Nos escribe tío Oscar para saber cómo estamos y me informa de que Lucía Bosé ha muerto. Dice: «Acaba de morir Lucía Bosé, pero su belleza permanecerá mucho tiempo».

Me tomo muy en serio la belleza, es una fuente de placer importante y hay pocas cosas más importantes que el placer.

Lucía Bosé poseía, es cierto, ese tipo de belleza atemporal (no sujeta a ninguna moda) y absoluta. Por un lado, tenía los rasgos de una belleza canónica (hubiese sido considerada hermosa en cualquier época y tiempo) y por otro era absolutamente original y única, una combinación de rasgos y de tonalidades nunca vistos con anterioridad. Le respondí a Oscar: «Sí, era una belleza final, como la de Silvana Mangano, como la de casi todos los actores que trabajaron con Visconti».
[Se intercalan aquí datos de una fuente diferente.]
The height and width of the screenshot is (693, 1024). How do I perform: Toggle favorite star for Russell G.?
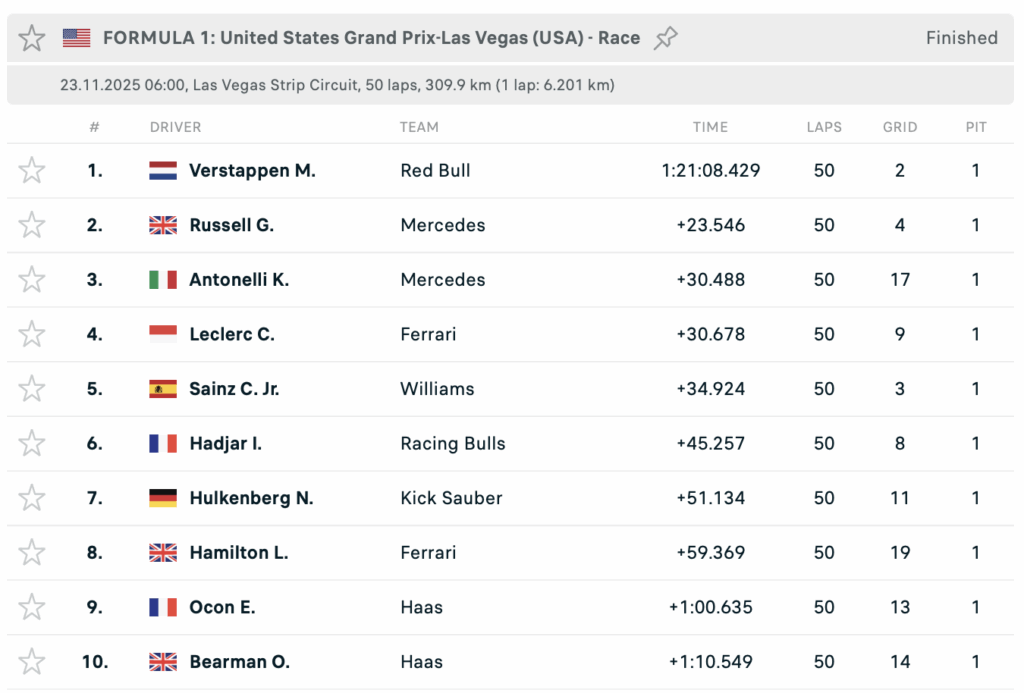point(32,225)
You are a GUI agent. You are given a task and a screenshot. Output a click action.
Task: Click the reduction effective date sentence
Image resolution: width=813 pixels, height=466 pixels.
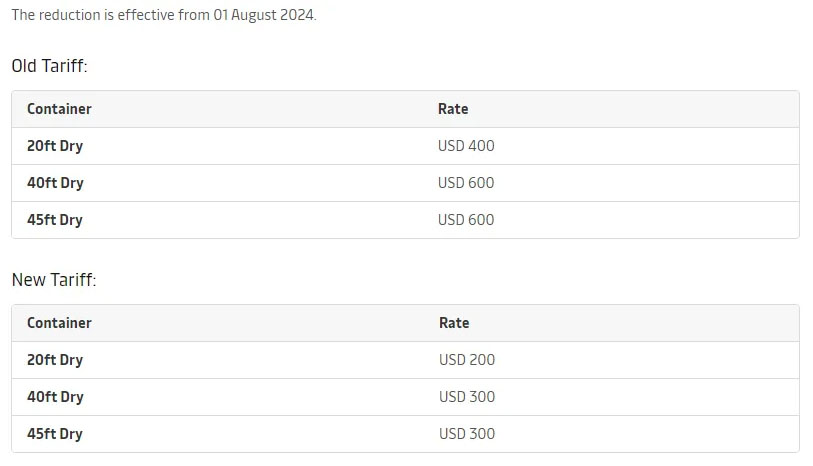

Cuando hace unas semanas o meses (muchos días ya no sé ni qué día de la semana es, la verdad es que también me ocurría A.C. -antes del coronavirus-, pero menos), empezó la terrible expansión del coronavirus en Italia y llegaron las primeras imágenes de las calles de las ciudades del norte vacías, pensé: «Es el momento de ir a Venecia, la podré ver vacía por primera y última vez, voy a comprar un billete de avión».

No lo hice, claro, y al cabo de unos días, ya fue imposible.

Hablando con Oscar me di cuenta de que si deseaba tanto ver una Venecia desertada era en parte por Muerte en Venecia de Visconti, una película con el mismo tipo de belleza que Lucía Bosé: nostálgica, profunda, final, casi dolorosa (la belleza verdadera siempre lo es).

Dicen que estos últimos días se han visto cisnes navegando elegantemente por las canales de Venecia, más limpios que nunca gracias a la supresión de toda actividad humana. Lo tomo como una señal de buenaventura, junto al hecho de que el virus perdone a nuestros hijos.

Los niños vivos y sanos (aunque un poco aburridos, a ratos, en casa) y los cisnes de Venecia son la señal inequívoca de que saldremos de esta. Y de que volveremos a Venecia.